Return every record below exactly.

RECORDS TO USE below:

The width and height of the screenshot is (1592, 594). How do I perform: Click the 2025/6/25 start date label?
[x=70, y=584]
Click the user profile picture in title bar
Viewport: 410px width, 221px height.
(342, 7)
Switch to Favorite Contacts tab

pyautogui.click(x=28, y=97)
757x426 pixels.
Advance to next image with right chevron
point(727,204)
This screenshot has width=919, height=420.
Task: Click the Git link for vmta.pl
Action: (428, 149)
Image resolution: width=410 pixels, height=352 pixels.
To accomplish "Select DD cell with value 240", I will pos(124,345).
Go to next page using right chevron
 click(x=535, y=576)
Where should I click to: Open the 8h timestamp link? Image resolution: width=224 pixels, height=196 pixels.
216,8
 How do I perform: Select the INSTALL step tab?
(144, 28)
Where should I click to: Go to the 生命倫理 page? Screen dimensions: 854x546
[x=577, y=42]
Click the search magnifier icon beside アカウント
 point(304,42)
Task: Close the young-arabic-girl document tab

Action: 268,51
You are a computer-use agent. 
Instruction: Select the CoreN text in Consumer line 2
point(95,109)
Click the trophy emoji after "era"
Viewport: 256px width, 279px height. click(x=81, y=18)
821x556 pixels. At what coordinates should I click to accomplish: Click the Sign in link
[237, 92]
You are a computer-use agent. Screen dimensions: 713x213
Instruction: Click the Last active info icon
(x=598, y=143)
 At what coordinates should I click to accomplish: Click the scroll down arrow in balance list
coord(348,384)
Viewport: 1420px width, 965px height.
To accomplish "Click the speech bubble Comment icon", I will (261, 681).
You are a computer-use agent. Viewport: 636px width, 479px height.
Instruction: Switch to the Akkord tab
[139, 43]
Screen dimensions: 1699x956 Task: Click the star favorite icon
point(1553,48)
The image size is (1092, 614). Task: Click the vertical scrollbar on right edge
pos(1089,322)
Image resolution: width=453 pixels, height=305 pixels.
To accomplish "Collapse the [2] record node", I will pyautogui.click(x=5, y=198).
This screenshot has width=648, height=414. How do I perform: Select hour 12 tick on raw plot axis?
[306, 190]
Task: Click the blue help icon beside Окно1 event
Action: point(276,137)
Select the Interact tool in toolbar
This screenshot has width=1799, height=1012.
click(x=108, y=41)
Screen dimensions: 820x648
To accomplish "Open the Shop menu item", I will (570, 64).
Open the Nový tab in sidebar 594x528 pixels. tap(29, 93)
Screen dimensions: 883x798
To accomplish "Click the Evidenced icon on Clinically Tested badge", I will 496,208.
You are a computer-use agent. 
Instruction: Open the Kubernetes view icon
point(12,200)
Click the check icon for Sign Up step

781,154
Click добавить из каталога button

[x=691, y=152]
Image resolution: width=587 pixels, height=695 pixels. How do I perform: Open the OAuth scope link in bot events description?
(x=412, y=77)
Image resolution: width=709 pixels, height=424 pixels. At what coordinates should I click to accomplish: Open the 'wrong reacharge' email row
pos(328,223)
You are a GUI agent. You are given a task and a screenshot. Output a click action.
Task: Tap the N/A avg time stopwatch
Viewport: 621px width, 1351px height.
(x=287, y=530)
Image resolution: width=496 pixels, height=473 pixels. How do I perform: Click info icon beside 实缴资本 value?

End of RECORDS TO USE.

- **SOLUTION TO THIS PROBLEM**
The width and height of the screenshot is (1592, 594). How do I perform: Click the 2025/6/25 start date label?
[x=70, y=584]
Click the user profile picture in title bar
Viewport: 410px width, 221px height.
(342, 7)
Switch to Favorite Contacts tab

pyautogui.click(x=28, y=97)
757x426 pixels.
Advance to next image with right chevron
point(727,204)
This screenshot has width=919, height=420.
Task: Click the Git link for vmta.pl
Action: (428, 149)
Image resolution: width=410 pixels, height=352 pixels.
To accomplish "Select DD cell with value 240", I will pos(124,345).
Go to next page using right chevron
 click(x=535, y=576)
Where should I click to: Open the 8h timestamp link? Image resolution: width=224 pixels, height=196 pixels.
216,8
 How do I perform: Select the INSTALL step tab?
(144, 28)
Where should I click to: Go to the 生命倫理 page? Screen dimensions: 854x546
[x=577, y=42]
Click the search magnifier icon beside アカウント
 point(304,42)
Task: Close the young-arabic-girl document tab

Action: 268,51
You are a computer-use agent. 
Instruction: Select the CoreN text in Consumer line 2
point(95,109)
Click the trophy emoji after "era"
Viewport: 256px width, 279px height. click(x=81, y=18)
821x556 pixels. At what coordinates should I click to accomplish: Click the Sign in link
[237, 92]
You are a computer-use agent. Screen dimensions: 713x213
Instruction: Click the Last active info icon
(x=598, y=143)
 At what coordinates should I click to accomplish: Click the scroll down arrow in balance list
coord(348,384)
Viewport: 1420px width, 965px height.
To accomplish "Click the speech bubble Comment icon", I will (261, 681).
You are a computer-use agent. Viewport: 636px width, 479px height.
Instruction: Switch to the Akkord tab
[139, 43]
Screen dimensions: 1699x956 Task: Click the star favorite icon
point(1553,48)
The image size is (1092, 614). Task: Click the vertical scrollbar on right edge
pos(1089,322)
Image resolution: width=453 pixels, height=305 pixels.
To accomplish "Collapse the [2] record node", I will pyautogui.click(x=5, y=198).
This screenshot has width=648, height=414. How do I perform: Select hour 12 tick on raw plot axis?
[306, 190]
Task: Click the blue help icon beside Окно1 event
Action: point(276,137)
Select the Interact tool in toolbar
This screenshot has width=1799, height=1012.
click(x=108, y=41)
Screen dimensions: 820x648
To accomplish "Open the Shop menu item", I will (570, 64).
Open the Nový tab in sidebar 594x528 pixels. tap(29, 93)
Screen dimensions: 883x798
To accomplish "Click the Evidenced icon on Clinically Tested badge", I will 496,208.
You are a computer-use agent. 
Instruction: Open the Kubernetes view icon
point(12,200)
Click the check icon for Sign Up step

781,154
Click добавить из каталога button

[x=691, y=152]
Image resolution: width=587 pixels, height=695 pixels. How do I perform: Open the OAuth scope link in bot events description?
(x=412, y=77)
Image resolution: width=709 pixels, height=424 pixels. At what coordinates should I click to accomplish: Open the 'wrong reacharge' email row
pos(328,223)
You are a GUI agent. You are given a task and a screenshot. Output a click action.
Task: Tap the N/A avg time stopwatch
Viewport: 621px width, 1351px height.
(x=287, y=530)
Image resolution: width=496 pixels, height=473 pixels. How do I perform: Click info icon beside 实缴资本 value?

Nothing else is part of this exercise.